**Exercise task**.
Rewrite the rows below, substituting "screen agent" for every occurrence of "GUI agent" and leaving everything else unchanged.

--- START ---

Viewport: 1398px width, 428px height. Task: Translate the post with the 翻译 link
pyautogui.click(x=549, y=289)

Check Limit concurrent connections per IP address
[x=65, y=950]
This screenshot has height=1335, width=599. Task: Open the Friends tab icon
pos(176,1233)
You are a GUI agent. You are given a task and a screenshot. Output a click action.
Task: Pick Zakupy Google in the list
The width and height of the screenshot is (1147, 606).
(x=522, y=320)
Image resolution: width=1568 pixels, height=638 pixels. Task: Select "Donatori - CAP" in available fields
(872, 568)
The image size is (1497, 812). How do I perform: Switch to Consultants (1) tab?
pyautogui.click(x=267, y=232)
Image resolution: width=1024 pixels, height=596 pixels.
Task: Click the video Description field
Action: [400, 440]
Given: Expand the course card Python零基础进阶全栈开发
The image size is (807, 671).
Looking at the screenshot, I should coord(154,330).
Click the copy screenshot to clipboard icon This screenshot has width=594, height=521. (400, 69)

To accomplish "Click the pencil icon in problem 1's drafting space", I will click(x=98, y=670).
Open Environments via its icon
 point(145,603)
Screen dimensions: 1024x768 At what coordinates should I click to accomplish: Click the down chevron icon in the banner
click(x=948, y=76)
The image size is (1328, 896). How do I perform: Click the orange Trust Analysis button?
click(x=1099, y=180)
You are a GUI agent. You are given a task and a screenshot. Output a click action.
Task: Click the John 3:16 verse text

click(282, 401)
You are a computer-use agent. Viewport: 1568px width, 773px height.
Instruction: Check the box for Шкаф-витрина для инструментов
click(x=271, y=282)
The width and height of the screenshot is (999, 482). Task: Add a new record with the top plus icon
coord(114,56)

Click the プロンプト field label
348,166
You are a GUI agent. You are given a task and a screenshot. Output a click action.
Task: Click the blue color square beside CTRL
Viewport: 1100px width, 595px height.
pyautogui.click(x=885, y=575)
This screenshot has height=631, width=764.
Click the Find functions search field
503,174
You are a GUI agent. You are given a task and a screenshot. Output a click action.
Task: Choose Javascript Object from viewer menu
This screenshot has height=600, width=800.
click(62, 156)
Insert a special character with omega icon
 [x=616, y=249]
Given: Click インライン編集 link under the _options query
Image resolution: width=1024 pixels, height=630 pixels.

--- END ---

**Exercise solution**.
Viewport: 1398px width, 428px height. Task: Translate the post with the 翻译 link
pyautogui.click(x=549, y=289)

Check Limit concurrent connections per IP address
[x=65, y=950]
This screenshot has height=1335, width=599. Task: Open the Friends tab icon
pos(176,1233)
You are a screen agent. You are given a task and a screenshot. Output a click action.
Task: Pick Zakupy Google in the list
The width and height of the screenshot is (1147, 606).
(x=522, y=320)
Image resolution: width=1568 pixels, height=638 pixels. Task: Select "Donatori - CAP" in available fields
(872, 568)
The image size is (1497, 812). How do I perform: Switch to Consultants (1) tab?
pyautogui.click(x=267, y=232)
Image resolution: width=1024 pixels, height=596 pixels.
Task: Click the video Description field
Action: [400, 440]
Given: Expand the course card Python零基础进阶全栈开发
The image size is (807, 671).
Looking at the screenshot, I should coord(154,330).
Click the copy screenshot to clipboard icon This screenshot has width=594, height=521. (400, 69)

To accomplish "Click the pencil icon in problem 1's drafting space", I will click(x=98, y=670).
Open Environments via its icon
 point(145,603)
Screen dimensions: 1024x768 At what coordinates should I click to accomplish: Click the down chevron icon in the banner
click(x=948, y=76)
The image size is (1328, 896). How do I perform: Click the orange Trust Analysis button?
click(x=1099, y=180)
You are a screen agent. You are given a task and a screenshot. Output a click action.
Task: Click the John 3:16 verse text

click(282, 401)
You are a computer-use agent. Viewport: 1568px width, 773px height.
Instruction: Check the box for Шкаф-витрина для инструментов
click(x=271, y=282)
The width and height of the screenshot is (999, 482). Task: Add a new record with the top plus icon
coord(114,56)

Click the プロンプト field label
348,166
You are a screen agent. You are given a task and a screenshot. Output a click action.
Task: Click the blue color square beside CTRL
Viewport: 1100px width, 595px height.
pyautogui.click(x=885, y=575)
This screenshot has height=631, width=764.
Click the Find functions search field
503,174
You are a screen agent. You are given a task and a screenshot. Output a click action.
Task: Choose Javascript Object from viewer menu
This screenshot has height=600, width=800.
click(62, 156)
Insert a special character with omega icon
 [x=616, y=249]
Given: Click インライン編集 link under the _options query
Image resolution: width=1024 pixels, height=630 pixels.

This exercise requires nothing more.